Dans la chefferie de Musungwa, à la frontière du parc national de Kafue, les éleveurs font face à un fléau silencieux : les attaques de hyènes sur les troupeaux de chèvres. Un phénomène en forte hausse, encore peu étudié, mais aux conséquences dramatiques pour les familles.
La nuit tombe sur les villages de Basanga, Iyanda ou Ibula. Dans ces zones rurales situées à l’ouest de la Zambie, à deux pas du parc national de Kafue, les chèvres rentrent dans leurs enclos. Mais ces dernières années, ce rituel quotidien ne suffit plus à les protéger. Les hyènes, autrefois peu nombreuses, rôdent désormais jusque dans les kraals, ces enclos traditionnels faits de troncs ou de branches. Et elles attaquent.
Entre juillet et septembre 2023, plus de 200 chèvres ont été tuées par ces prédateurs nocturnes dans la chefferie de Musungwa. Un désastre pour les éleveurs, qui ne disposent souvent que de quelques animaux pour nourrir leur famille, subvenir à leurs besoins et garantir un minimum de sécurité économique.
"Les attaques surviennent la nuit, parfois même à l’intérieur des kraals. On retrouve les carcasses au matin. Il n’y a pas de compensation, pas d’aide. Et surtout, on ne sait pas comment s’en protéger"
Un éleveur rencontré par Melindika.
Un problème connu sur le terrain, mais peu étudié
Alors que les attaques de lions sur le bétail font régulièrement la une des médias ou mobilisent les ONG de conservation, celles des hyènes passent inaperçues. Pourtant, les hyènes tachetées représentent une menace réelle, notamment pour les chèvres, qui sont plus vulnérables que les bovins.
Une analyse bibliographique menée par Melindika montre qu’en Zambie, très peu d’études ont été réalisées sur le sujet. Les recherches existantes se concentrent majoritairement sur les lions ou sur les grands carnivores et négligent les petits ruminants comme les chèvres.
Une étude de terrain inédite
Face à cette absence de données, Melindika, partenaire d’Elevages sans frontières, a lancé une enquête de terrain dans 7 villages de la chefferie Musungwa, pour mieux comprendre la réalité des attaques, les pratiques d’élevage caprin et les perceptions des éleveurs et des acteurs de la conservation.
👉 Télécharger l’étude complète (PDF) réalisé par Melindika
Pendant deux mois, 37 éleveurs et éleveuses ont été interviewés, ainsi que plusieurs membres d’organisations locales. Les résultats montrent que :
- Les attaques surviennent presque exclusivement de nuit ;
- Les hyènes réussissent à pénétrer même les enclos solides ;
- Les mesures de protection existantes, adaptées aux bovins, ne sont pas efficaces pour les chèvres ;
- Les éleveurs se sentent isolés et impuissants face à ces pertes répétées.

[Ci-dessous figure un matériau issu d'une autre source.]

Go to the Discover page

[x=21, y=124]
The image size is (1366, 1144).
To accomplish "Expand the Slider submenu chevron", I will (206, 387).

Le chien dressé de Melindika faisant plusieurs rondes autour de l’enclos à chèvres de shandavu la nuit

Enclos pour chèvre renforcé avec du grillage sur le
Shandavu Camp (camp de Melindika)
Des populations vulnérables et un contexte complexe
La région est habitée par deux groupes ethniques, les Ila, traditionnellement pasteurs, et les Tonga, agriculteurs sédentaires. Tous deux vivent au contact direct de la faune sauvage, dans une zone de transition entre parc national, zone de gestion de la faune (GMA) et zone ouverte où l’installation humaine est autorisée.
Le parc de Kafue, géré en partie par l’organisation African Parks, attire de nombreuses initiatives de conservation. Mais les populations déplacées lors de la création du parc et du lac Itezhi-Tezhi, dans les années 1970, vivent aujourd’hui dans des conditions précaires, en première ligne des conflits avec la faune sauvage, sans toujours bénéficier des retombées économiques ou du soutien espéré.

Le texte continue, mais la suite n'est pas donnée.